* **Task instructions**
Below are some entries. Repeat exactly the lines from the one with "This screenshot has height=308, width=337." through the one with "Click the news", and only those.

* **Information**
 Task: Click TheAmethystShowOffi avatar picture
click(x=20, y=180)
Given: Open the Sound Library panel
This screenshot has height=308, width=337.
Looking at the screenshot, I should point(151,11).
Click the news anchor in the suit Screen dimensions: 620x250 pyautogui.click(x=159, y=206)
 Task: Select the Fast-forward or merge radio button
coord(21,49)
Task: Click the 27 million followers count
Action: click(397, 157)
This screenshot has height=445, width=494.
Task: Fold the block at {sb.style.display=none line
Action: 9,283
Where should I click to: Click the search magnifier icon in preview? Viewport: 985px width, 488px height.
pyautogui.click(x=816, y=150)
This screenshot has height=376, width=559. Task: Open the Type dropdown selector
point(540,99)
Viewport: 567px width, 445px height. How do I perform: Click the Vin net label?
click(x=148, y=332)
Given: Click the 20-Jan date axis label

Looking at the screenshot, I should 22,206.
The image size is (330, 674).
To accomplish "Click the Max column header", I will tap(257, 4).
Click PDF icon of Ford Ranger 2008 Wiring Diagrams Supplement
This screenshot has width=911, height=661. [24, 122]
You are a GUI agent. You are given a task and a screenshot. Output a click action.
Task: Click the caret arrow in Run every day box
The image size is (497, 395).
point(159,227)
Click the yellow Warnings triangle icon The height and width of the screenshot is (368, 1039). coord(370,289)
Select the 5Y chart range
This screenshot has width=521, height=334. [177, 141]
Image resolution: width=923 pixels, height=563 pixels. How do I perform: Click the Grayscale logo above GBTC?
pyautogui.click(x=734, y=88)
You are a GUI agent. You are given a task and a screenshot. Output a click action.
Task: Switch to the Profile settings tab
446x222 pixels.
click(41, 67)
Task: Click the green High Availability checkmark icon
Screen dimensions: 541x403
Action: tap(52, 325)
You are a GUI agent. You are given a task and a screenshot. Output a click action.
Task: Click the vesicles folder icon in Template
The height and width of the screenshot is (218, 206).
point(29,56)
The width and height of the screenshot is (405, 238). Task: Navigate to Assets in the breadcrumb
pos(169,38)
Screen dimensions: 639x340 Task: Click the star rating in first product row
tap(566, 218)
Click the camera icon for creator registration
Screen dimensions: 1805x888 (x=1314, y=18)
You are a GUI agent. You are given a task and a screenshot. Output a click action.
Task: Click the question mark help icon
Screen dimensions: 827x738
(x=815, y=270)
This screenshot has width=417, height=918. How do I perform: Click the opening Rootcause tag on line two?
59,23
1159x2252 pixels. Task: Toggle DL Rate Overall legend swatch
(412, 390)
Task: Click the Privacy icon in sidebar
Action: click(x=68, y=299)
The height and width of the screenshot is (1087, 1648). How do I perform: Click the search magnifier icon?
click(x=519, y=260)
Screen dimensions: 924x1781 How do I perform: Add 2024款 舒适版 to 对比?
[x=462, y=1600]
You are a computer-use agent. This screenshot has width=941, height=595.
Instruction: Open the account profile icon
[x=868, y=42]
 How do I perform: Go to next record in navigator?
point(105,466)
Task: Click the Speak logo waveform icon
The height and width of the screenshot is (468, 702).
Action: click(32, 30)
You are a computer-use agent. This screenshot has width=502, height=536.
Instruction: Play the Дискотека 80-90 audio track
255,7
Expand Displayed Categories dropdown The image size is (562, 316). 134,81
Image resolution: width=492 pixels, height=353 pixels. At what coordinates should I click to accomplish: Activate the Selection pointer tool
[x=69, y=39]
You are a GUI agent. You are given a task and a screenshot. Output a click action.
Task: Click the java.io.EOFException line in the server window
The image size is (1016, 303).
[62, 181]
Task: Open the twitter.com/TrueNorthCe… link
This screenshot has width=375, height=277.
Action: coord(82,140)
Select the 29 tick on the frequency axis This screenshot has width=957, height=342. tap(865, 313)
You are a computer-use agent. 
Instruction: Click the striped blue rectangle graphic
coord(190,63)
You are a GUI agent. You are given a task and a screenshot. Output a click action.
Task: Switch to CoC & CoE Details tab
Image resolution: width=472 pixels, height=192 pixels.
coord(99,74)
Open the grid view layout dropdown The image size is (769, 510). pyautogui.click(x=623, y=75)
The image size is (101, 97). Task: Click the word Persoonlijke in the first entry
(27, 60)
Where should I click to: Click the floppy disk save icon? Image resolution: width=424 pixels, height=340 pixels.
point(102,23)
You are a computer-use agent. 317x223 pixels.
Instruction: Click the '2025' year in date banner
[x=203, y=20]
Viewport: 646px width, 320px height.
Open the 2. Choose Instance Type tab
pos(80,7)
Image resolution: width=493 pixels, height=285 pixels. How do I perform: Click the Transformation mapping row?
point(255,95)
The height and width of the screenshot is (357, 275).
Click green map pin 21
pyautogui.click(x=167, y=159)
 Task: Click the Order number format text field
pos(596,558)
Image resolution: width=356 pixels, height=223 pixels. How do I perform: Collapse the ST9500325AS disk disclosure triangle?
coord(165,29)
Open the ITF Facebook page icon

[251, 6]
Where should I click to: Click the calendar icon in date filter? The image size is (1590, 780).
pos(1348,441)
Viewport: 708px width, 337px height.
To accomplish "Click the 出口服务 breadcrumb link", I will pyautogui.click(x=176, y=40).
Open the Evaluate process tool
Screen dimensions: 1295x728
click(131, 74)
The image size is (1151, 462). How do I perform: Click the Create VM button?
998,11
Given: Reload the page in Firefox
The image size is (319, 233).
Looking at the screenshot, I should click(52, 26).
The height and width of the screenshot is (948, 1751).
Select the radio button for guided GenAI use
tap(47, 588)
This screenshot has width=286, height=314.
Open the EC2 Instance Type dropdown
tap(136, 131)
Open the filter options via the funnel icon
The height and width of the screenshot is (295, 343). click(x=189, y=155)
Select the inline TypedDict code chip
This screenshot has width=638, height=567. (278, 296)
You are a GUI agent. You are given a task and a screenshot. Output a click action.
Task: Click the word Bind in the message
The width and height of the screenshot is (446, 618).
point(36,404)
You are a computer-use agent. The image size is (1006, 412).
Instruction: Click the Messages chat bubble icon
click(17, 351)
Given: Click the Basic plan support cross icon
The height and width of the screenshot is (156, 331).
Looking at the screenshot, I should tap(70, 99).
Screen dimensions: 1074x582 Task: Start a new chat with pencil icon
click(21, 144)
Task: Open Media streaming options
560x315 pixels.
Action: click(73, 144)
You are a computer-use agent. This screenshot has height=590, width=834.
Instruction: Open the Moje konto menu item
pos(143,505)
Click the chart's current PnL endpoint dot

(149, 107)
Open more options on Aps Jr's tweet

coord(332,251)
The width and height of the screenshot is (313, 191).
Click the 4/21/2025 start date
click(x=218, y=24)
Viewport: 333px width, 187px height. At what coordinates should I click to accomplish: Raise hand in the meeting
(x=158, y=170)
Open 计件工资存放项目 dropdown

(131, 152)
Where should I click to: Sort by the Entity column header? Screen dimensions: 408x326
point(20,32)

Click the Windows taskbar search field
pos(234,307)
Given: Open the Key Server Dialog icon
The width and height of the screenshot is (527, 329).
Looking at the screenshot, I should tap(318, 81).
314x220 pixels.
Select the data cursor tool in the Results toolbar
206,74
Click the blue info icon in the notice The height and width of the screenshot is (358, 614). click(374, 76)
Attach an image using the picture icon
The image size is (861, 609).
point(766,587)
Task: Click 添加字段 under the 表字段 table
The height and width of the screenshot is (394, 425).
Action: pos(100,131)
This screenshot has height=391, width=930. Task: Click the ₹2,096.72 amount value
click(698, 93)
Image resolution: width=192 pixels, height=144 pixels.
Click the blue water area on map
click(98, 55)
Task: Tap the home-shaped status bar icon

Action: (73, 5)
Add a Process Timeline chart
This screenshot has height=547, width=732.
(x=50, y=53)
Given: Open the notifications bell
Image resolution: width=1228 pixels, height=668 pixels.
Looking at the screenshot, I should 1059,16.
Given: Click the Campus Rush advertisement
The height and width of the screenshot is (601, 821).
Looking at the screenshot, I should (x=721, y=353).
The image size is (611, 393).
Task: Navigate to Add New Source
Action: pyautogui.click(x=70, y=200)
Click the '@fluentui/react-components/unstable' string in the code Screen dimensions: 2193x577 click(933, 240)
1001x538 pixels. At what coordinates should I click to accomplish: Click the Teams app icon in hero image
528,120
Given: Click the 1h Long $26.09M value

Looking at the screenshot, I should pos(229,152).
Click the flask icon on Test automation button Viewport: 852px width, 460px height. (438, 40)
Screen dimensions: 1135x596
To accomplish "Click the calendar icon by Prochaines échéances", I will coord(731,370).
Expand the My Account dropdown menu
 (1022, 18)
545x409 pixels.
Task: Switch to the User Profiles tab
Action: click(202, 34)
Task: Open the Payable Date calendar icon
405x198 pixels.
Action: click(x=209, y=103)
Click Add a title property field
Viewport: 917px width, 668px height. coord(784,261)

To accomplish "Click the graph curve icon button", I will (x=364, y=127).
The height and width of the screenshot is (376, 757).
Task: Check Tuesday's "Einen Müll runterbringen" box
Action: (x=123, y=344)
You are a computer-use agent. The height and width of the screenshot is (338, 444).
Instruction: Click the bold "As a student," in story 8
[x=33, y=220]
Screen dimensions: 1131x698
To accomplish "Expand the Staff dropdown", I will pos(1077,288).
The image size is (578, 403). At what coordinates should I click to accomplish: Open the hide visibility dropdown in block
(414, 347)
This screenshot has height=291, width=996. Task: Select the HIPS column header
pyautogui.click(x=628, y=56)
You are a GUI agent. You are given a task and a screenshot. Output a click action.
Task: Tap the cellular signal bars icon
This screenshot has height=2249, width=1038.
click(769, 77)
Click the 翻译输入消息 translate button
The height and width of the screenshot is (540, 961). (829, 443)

* **Solution to this exercise**
This screenshot has height=308, width=337.
Looking at the screenshot, I should point(151,11).
Click the news anchor in the suit Screen dimensions: 620x250 pyautogui.click(x=159, y=206)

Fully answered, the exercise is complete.